GIVEN TASK → Copy the data from the line containing "PASANG IKLAN LOKER (143, 37)" through the line containing "Lowongan Kerja Bulan", substituting "Home" for "Beranda" and leaving everything else unchanged. Output only those lines.

═══ INPUT ═══

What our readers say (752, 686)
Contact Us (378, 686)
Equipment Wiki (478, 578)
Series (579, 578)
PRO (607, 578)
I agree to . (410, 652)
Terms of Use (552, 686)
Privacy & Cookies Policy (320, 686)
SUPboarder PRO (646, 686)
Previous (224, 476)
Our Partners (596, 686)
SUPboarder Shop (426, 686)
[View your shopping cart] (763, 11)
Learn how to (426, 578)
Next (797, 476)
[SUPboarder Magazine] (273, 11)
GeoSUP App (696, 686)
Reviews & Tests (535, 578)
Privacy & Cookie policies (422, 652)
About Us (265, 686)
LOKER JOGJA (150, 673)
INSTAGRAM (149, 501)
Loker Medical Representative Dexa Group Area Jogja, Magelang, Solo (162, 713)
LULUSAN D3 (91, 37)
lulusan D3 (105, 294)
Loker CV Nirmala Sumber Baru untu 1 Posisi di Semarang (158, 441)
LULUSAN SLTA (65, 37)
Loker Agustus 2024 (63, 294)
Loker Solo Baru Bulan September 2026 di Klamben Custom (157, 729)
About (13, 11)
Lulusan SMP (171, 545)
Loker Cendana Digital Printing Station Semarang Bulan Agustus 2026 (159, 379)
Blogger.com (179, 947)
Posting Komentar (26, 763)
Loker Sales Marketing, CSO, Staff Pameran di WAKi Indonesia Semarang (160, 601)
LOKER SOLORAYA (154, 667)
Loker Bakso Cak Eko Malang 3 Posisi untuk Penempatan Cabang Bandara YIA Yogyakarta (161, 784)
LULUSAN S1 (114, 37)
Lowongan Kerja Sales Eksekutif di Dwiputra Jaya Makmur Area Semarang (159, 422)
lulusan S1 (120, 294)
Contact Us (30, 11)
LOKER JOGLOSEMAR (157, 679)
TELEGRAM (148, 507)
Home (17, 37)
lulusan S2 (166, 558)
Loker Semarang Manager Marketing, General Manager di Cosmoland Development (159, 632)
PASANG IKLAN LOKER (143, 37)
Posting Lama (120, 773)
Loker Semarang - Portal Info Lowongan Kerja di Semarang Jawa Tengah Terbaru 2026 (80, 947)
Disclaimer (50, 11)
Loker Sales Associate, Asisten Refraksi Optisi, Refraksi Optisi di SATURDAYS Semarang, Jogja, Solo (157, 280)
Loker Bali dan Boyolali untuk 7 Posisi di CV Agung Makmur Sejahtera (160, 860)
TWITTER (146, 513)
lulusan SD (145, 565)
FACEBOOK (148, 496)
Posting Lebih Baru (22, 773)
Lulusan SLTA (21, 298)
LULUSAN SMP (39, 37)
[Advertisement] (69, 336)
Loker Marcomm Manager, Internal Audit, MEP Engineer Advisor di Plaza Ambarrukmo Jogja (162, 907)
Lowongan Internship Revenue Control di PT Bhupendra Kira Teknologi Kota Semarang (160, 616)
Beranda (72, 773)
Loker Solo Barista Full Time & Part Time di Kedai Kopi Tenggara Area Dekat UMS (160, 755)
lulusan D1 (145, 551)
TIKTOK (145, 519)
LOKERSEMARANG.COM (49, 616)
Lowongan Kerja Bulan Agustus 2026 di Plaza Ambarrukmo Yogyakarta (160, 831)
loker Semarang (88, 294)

═══
═══ INPUT ═══

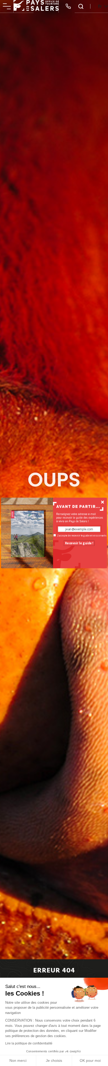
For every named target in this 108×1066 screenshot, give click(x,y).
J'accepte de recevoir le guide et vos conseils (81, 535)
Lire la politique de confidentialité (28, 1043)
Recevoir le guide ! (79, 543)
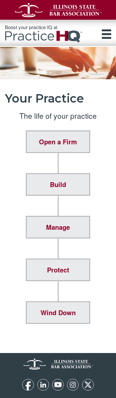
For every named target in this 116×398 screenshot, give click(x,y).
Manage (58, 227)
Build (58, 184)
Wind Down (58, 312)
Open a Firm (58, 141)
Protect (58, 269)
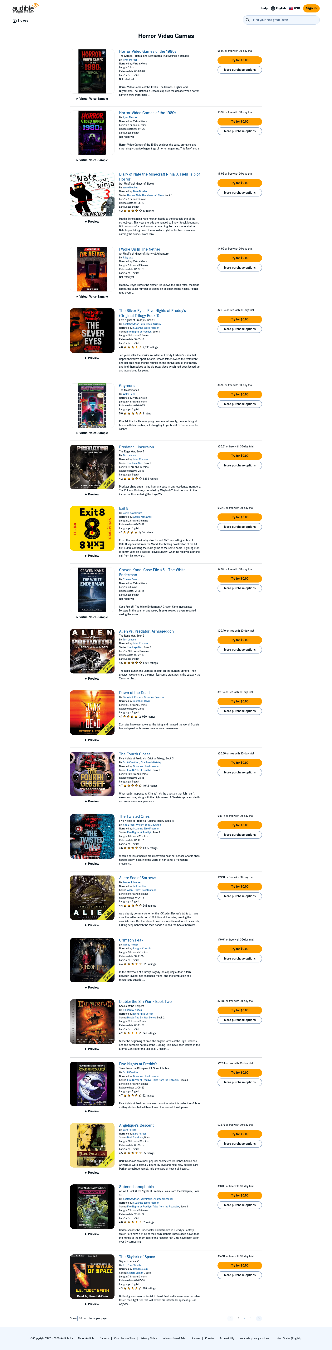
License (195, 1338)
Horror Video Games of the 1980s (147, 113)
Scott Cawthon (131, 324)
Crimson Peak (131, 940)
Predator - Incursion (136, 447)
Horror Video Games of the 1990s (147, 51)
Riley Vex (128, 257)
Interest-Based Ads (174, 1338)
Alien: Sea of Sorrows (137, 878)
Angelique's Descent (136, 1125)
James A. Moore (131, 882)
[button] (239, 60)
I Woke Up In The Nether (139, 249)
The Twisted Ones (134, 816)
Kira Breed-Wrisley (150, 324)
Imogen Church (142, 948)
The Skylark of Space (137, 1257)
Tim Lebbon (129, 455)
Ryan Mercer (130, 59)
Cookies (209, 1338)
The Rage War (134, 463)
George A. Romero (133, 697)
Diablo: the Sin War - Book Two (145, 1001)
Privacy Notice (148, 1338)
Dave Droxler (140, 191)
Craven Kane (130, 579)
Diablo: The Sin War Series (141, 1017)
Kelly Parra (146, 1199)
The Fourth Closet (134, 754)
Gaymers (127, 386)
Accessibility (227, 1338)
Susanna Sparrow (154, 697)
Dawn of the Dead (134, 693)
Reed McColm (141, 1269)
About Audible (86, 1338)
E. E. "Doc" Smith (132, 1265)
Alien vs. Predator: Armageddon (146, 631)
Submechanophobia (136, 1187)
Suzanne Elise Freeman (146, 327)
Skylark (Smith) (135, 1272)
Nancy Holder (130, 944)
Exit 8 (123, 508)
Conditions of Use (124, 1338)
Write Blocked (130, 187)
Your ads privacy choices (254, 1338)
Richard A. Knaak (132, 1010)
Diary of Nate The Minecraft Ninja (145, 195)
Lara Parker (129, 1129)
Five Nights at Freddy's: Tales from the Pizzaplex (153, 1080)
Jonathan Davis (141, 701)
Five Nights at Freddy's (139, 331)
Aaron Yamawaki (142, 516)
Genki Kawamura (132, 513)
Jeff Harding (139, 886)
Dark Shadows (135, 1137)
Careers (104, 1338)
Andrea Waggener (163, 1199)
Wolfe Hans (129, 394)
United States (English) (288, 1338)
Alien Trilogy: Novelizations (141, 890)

═══
═══ INPUT ═══

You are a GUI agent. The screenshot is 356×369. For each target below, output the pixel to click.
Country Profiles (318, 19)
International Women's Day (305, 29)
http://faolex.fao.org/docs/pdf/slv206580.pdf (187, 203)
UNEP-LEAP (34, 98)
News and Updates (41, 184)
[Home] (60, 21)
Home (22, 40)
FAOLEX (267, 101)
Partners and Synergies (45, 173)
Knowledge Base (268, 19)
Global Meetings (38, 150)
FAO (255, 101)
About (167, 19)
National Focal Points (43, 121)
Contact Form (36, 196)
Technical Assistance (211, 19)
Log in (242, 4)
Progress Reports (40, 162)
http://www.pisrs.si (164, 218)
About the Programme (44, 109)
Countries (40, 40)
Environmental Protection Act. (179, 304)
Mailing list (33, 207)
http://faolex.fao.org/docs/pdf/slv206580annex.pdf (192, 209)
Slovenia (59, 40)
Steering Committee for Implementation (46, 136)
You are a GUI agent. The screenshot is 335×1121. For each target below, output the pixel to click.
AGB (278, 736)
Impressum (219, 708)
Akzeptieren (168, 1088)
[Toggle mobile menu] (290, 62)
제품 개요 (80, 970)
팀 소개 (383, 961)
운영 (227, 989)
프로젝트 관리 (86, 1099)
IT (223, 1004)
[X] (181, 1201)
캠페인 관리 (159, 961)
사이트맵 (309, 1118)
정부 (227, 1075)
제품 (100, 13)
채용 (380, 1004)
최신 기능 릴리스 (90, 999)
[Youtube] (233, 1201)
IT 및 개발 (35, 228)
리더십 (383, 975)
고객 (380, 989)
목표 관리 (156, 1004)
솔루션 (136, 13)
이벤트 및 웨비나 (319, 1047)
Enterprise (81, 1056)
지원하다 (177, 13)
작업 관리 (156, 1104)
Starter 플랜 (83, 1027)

═══

COMPLETE OUTPUT →
PASANG IKLAN LOKER (143, 37)
Posting Lama (120, 773)
Loker Semarang - Portal Info Lowongan Kerja di Semarang Jawa Tengah Terbaru 2026 (80, 947)
Disclaimer (50, 11)
Loker Sales Associate, Asisten Refraksi Optisi, Refraksi Optisi di SATURDAYS Semarang, Jogja, Solo (157, 280)
Loker Bali dan Boyolali untuk 7 Posisi di CV Agung Makmur Sejahtera (160, 860)
TWITTER (146, 513)
lulusan SD (145, 565)
FACEBOOK (148, 496)
Posting Lebih Baru (22, 773)
Lulusan SLTA (21, 298)
LULUSAN SMP (39, 37)
[Advertisement] (69, 336)
Loker Marcomm Manager, Internal Audit, MEP Engineer Advisor di Plaza Ambarrukmo Jogja (162, 907)
Lowongan Internship Revenue Control di PT Bhupendra Kira Teknologi Kota Semarang (160, 616)
Home (72, 773)
Loker Solo Barista Full Time & Part Time di Kedai Kopi Tenggara Area Dekat UMS (160, 755)
lulusan D1 (145, 551)
TIKTOK (145, 519)
LOKERSEMARANG.COM (49, 616)
Lowongan Kerja Bulan Agustus 2026 di Plaza Ambarrukmo Yogyakarta (160, 831)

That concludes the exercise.